But it is documented

R
{fuj}
Published

May 20, 2024

Note

This interesting behavior was related to {fuj} v0.2.0 lst() behavior. An issue was created to track the fix: jmbarbone/fuj#60.

Short answer: Yes. Feel free to read through the journey of discovery.

The original post showed the behavior with substitute(), which made this feel a little more confusing that it really is.

When trying to compare two values, R makes an attempt to find a common data type. This shouldn’t be new:

Code
# double and integer
0.0 == 0L
#> [1] TRUE

# double and logical
0 == FALSE
#> [1] TRUE

# double and character
0 == "0"
#> [1] TRUE

# date and character
as.Date("2024-05-08") == "2024-05-08"
#> [1] TRUE

In the above examples, all the values are coerced to the same type before the comparison is made. These all resolve in the values being equal. However, there is a special behavior invoked when we compare lists.

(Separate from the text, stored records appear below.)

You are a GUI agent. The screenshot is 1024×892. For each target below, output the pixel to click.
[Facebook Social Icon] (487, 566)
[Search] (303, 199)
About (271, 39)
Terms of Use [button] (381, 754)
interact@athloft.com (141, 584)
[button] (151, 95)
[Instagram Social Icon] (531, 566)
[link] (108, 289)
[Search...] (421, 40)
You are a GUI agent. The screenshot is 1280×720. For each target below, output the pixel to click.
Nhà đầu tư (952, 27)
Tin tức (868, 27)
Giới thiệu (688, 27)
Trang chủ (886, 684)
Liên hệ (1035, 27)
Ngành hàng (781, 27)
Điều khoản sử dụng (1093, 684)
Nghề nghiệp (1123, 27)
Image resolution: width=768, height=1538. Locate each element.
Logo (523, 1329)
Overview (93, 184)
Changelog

Here’s the wat simplified:

Code
# NA resolves to NA
NA == ""
#> [1] NA
NA_character_ == ""
#> [1] NA

# but not in a list
list(NA) == ""
#> [1] FALSE

# unless it's a character
list(NA_character_) == ""
#> [1] NA

Let’s rewrite this as direct character conversions:

Code
as.character(NA)
#> [1] NA
as.character(NA_character_)
#> [1] NA
as.character(list(NA))
#> [1] "NA"
as.character(list(NA_character_))
#> [1] NA

There it is: list(NA) turns into "NA". wat? Well, these two help files provide the relevant information on what is happening here:

Language objects such as symbols and calls are deparsed to character strings before comparison.
?base::Comparison, Details

For lists and pairlists (including language objects such as calls) it deparses the elements individually, except that it extracts the first element of length-one character vectors.
?base::character, Value

The extraction of length 1 character vectors is the described behavior that I was missing. When calling deparse() on a non-list vector, we get a different result for NA and NA_character_: So, here’s what happens:

  1. R detects that one comparison is a list
  2. R converts the list vector to a character vector
  3. For each element in the list, R converts checks if it is a single length character vector or not
  4. If it is a single length character vector, R simply returns the (first element of the) value
  5. If it is not a single length character vector, R deparses the value

We can replicate this with a custom function:

Code
my_convert <- function(x) {
  do <- function(i) {
    if (is.character(i) && length(i) == 1L) {
      # extracts the first element of length-one character vectors
      return(i[1L])
    }
    
    # deparses elements individually
    deparse1(i, control = NULL)
  }
  
  # determine routine for each element
  vapply(x, do, "", USE.NAMES = FALSE)
}

x <- list(1:3, NA, NA_real_, NA_character_)
waldo::compare(as.character(x), sapply(x, deparse, control = NULL))
#> `old`: "1:3" "NA" "NA" NA  
#> `new`: "1:3" "NA" "NA" "NA"
waldo::compare(as.character(x), my_convert(x))
#> ✔ No differences
Tip

There is a default control of "keepNA", which retains additional information about our NA values. The list to character conversion doesn’t seem to use this as all the values are resolved to "NA" rather than "NA_character_", or the like.

Code
sapply(x, deparse, control = "keepNA")
#> [1] "1:3"           "NA"            "NA_real_"      "NA_character_"